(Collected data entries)
Begin
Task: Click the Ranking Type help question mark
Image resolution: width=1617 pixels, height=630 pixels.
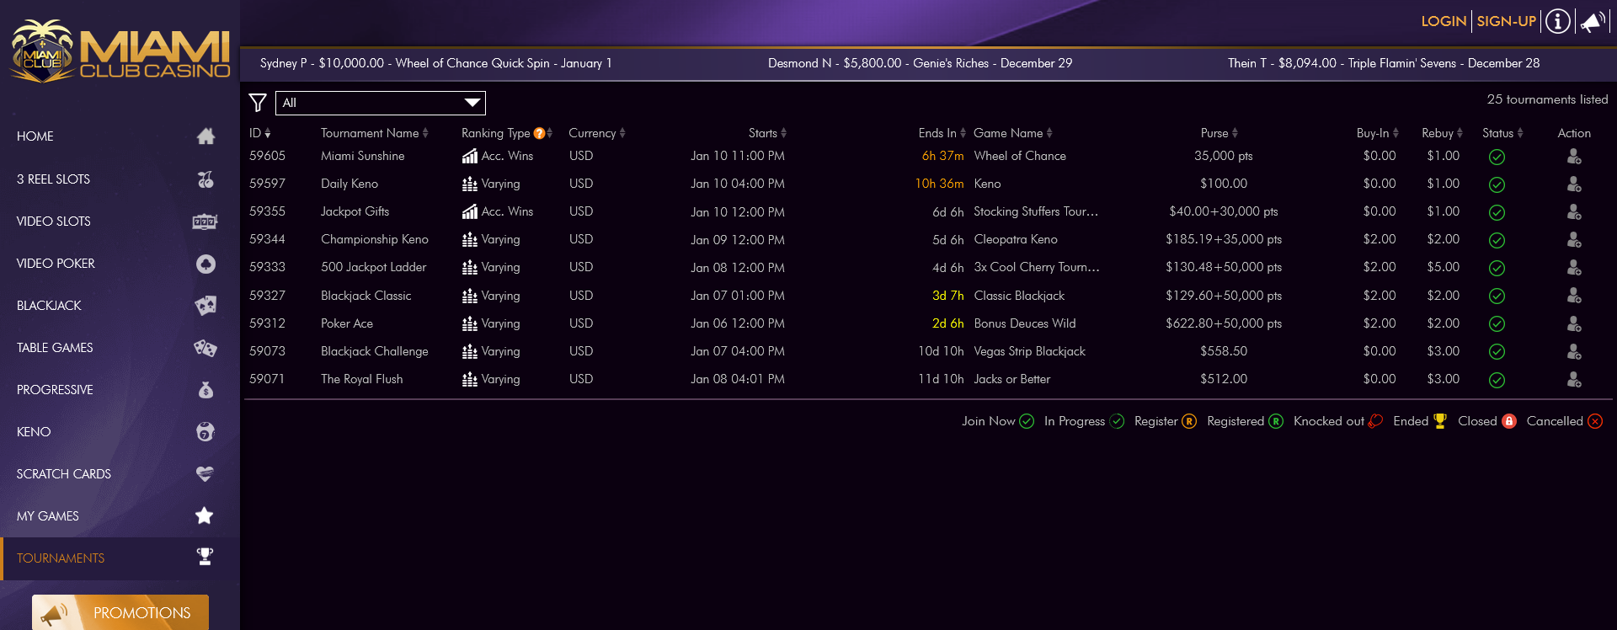Action: pos(539,133)

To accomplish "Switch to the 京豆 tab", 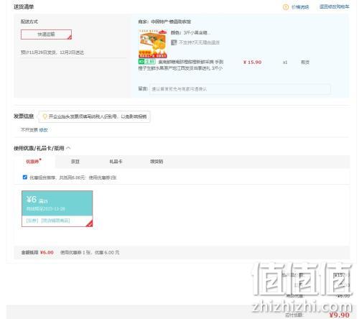I will [x=75, y=162].
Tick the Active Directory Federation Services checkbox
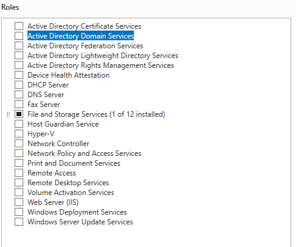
End
EXERCISE DESCRIPTION:
Report each line of the data above that contains the string "Image". Only matches with the same capitalization count.

FINISHED TASK:
Image resolution: width=1617 pixels, height=630 pixels.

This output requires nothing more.